DJバトルが始まる前より、すでにオーディエンスも盛り上がりは沸点に達した状態だった。先日の仙台とは、まったく違う雰囲気だ。仙台はどちらかというとクールな印象だったが、名古屋は間逆。オーディエンスの求めるのもにうまく答えなければ、フロアから人がいなくなりそうな、盛り上がっているが、DJには気の抜けない雰囲気だ。東京でもあそこまで盛り上がっている現場を、まず見たことがない。
 
 
その中、トップバッターとなるのは、iD cafeのレジデントDJであるDJ HOSONO。1曲目にPitbull "Give me everything"をプレイ。すると、ブレイクの部分でオーディエンスから合唱が起こり、観客が盛り上がる曲を心得たホームDJならではの手腕を伺えた。その後も、ハウストラックをメインにレゲエ、ヒップホップへと移行していった。

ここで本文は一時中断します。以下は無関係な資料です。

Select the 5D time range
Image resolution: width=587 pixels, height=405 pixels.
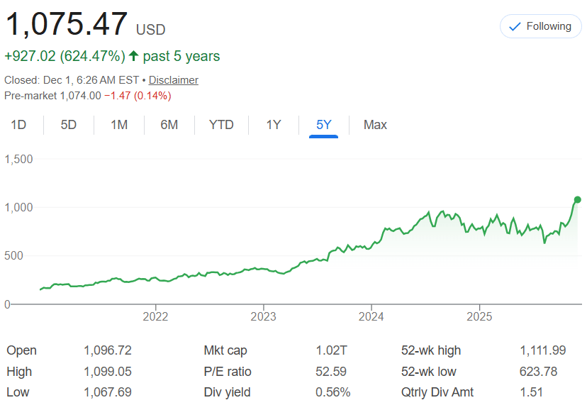tap(68, 125)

2番手は、「Red Bull Thre3style 2011 Japan Final」にも出場したDJ HORIUCHI。プレイ前から多くの声援が注がれており、地元での人気の高さが伺える。M.O.Pからスタートし、ハウス、レゲエへとスムーズに移行していくスタイル。後半よりスクラッチや2枚使いが増えていき、選曲性とスキルの高さをみせた。
 
 
3番手は、年間100本以上のギグをこなしているDJ SHIGE。序盤は、スクラッチや2枚使いを駆使して、短いスパンでミックスしていきフロアをロックする。中盤よりBeyonceやRihannaなど女性ボーカルの人気トラックをプレイし、徐々にテンションを上げていき、Cobra Starship "You Make Me Feel"のブレイクの部分でフロアからの合唱を誘い一体感を作った。

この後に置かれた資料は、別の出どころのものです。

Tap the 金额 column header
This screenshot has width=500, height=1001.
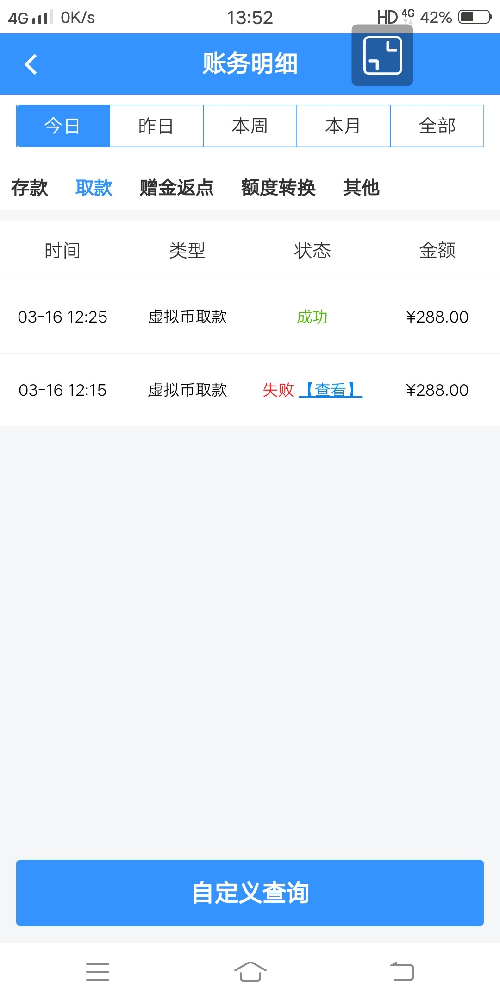[437, 250]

4番手は、X-HALLを中心に活動しているDJ MAKIYA。10、9、8…とカウントダウンしていき、LMFAO "Shots"で盛り上げる。その後もAlexandra Stan、Madonna、Lucenzoなどのパーティー・チューンが続く。曲のロールアップや、サイレンなどのサンプリング音源を巧く使いフロアを盛り上げ、最後は、名曲"Stand by Me"のエディットで奇麗に締めた。 
 
 
5番手は、ヒップホップ、R&BのミックスCD "NO DOUBT"を制作し、人気を獲得しているDJ TAKA。前半に、Alexandra Stan、Pitbullなどのヒップホップ、R&Bのアンセム系を立て続けにスクラッチを多用しミックスしていく。そして中盤は、Cherly LynnやEarth, Wind & Fire、Boys Town Gangなどのディスコ・クラシックへと雰囲気を変え、後半はパーティー・アンセムで盛り上げた。

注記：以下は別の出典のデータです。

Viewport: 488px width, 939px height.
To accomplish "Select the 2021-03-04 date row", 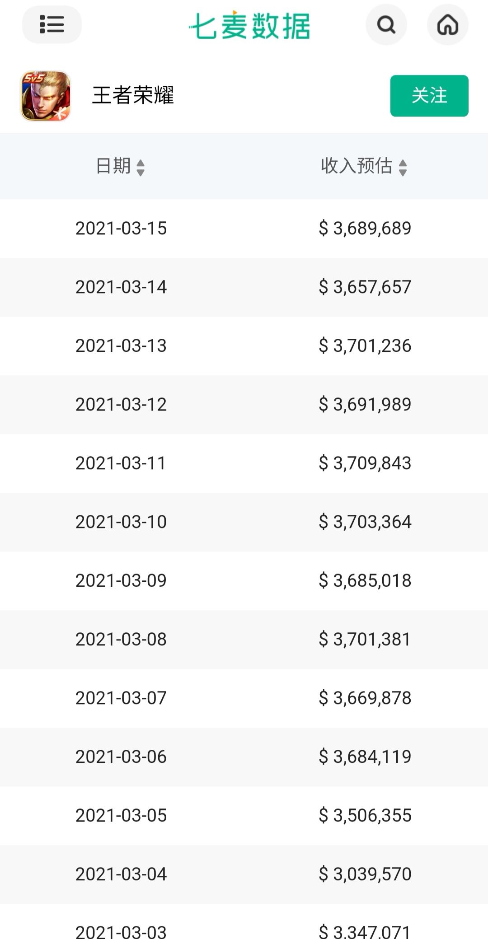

6番手は、黒人ラッパー B'ZAROのライブDJを務めたキャリアを持つDJ SENRYU。今までのDJと変わって、映画の曲のような壮大な世界観のトラックでスタートし、その後もPapa Roach、M.O.Pなどのハードコアなトラックで繋いでいく。後半は、Afrojack、Alexandra Stan、Mitomi Tokotoといったハウス、エレクトロのトラックで構成していた。 
 
 
7番手は、浜松で活動するDJ MATTO。ブースに立つとアウェイながら、彼に送られる声援が大きい。Fatman Scoopで静かな立ちあがりにも関わらず、無駄の無いスクラッチと絶妙なタイミングでミックスされていくプレイでフロアを離さなかった。Wiz Khalifa & Snoop Dogg "Young, Wild & Free"、Oasis"Whatever"、からRUN-DMC"Walk this way"の流れで、驚きが歓声に変わり大きな盛り上がりをみせた。最後まで、他のDJと曲が被ることなく、ミックスごとに歓声があがるプレイだった。
最後のDJは、名古屋、岐阜、石川、大阪で活動を行っているDJ OSAMNUTS。この日もっともパフォーマンス精神溢れ、オーディエンスを煽ったDJだった。王道のパーティー・チューンを展開しつつ、曲と曲との間に、Red BullのCMから「Red Bull 翼を授ける」の部分をサンプリングして会場を盛り上げたり、LAMFO "Shots"にET-KINGの"日本全国酒飲み音頭"の一部を入れ盛り上げていった。
 
 
審査が終わり、中部地方代表の座を勝ち取ったのは、DJ MATTOだった。おそらく、応援に来てくれた友人たちと一緒にいた彼。そこの輪から特に大きな歓声があがる。彼がステージに上がり「やりきれなかった部分もあるので、決勝では出したい」と意気込みをオーディエンスに語った。プレイ後、DJ MATTOにやりきれなかった部分について聞いたところ、傍からは安定したプレイに見えていたが、本人曰くミスがあったそうだ。ただ、プレイ中はオーディエンスの声援がブースでも聞こえていて、支えになったと話してくれた。また、ツアージャッジのDJ KOYAにDJ MATTOの勝因を聞いたところ、「選曲、スキルなど審査基準全てにおいてバランスがばっちりだった」とコメント。そのことに関しては、他の審査員のDJ MURAKAMIGO、DJ RYUJINもDJとしてのバランス感を高く評価しおり、3人とも同じ意見で彼を優勝させたとみていいだろう。DJ KOYAへは引き続き中部予選に関して聞いたところ、「お客さんのパワーに、バイブスに圧倒されました。DJもみんなパーティーDJで、それぞれフロアをロックしていたと思います。仙台で行われた東北予選とも、DJもお客さんも雰囲気が違ってびっくりしました」と話してくれた。
Red Bull Thre3style Japan Tour 2012は、東日本から、これより16日(土)広島 "Club G"、17日(日)福岡 "CLUB X"と西日本に移動する。中国・四国、九州・沖縄予選では、どのような才能が表れるのだろうか。また、その才能を持ったもの同士の熱いバトルが繰り広げれることが期待される。
中部予選のバトルがスタートする前に、clubberiaのアカウントからバトルがスタートすることをツイートすると「マットがんばれ!」と応援のリツイートがあった。おそらく地元の友人だと思うが、DJ MATTOは彼にどう報告するのだろう。きっと喜んでくれるに違いない。その裏で、悔しがっていた他の出演者。関わった人の数だけドラマが生まれる。その思いと一緒にDJ MATTOには決勝でも実力を出し切ってベストなパフォーマンスをしてほしい。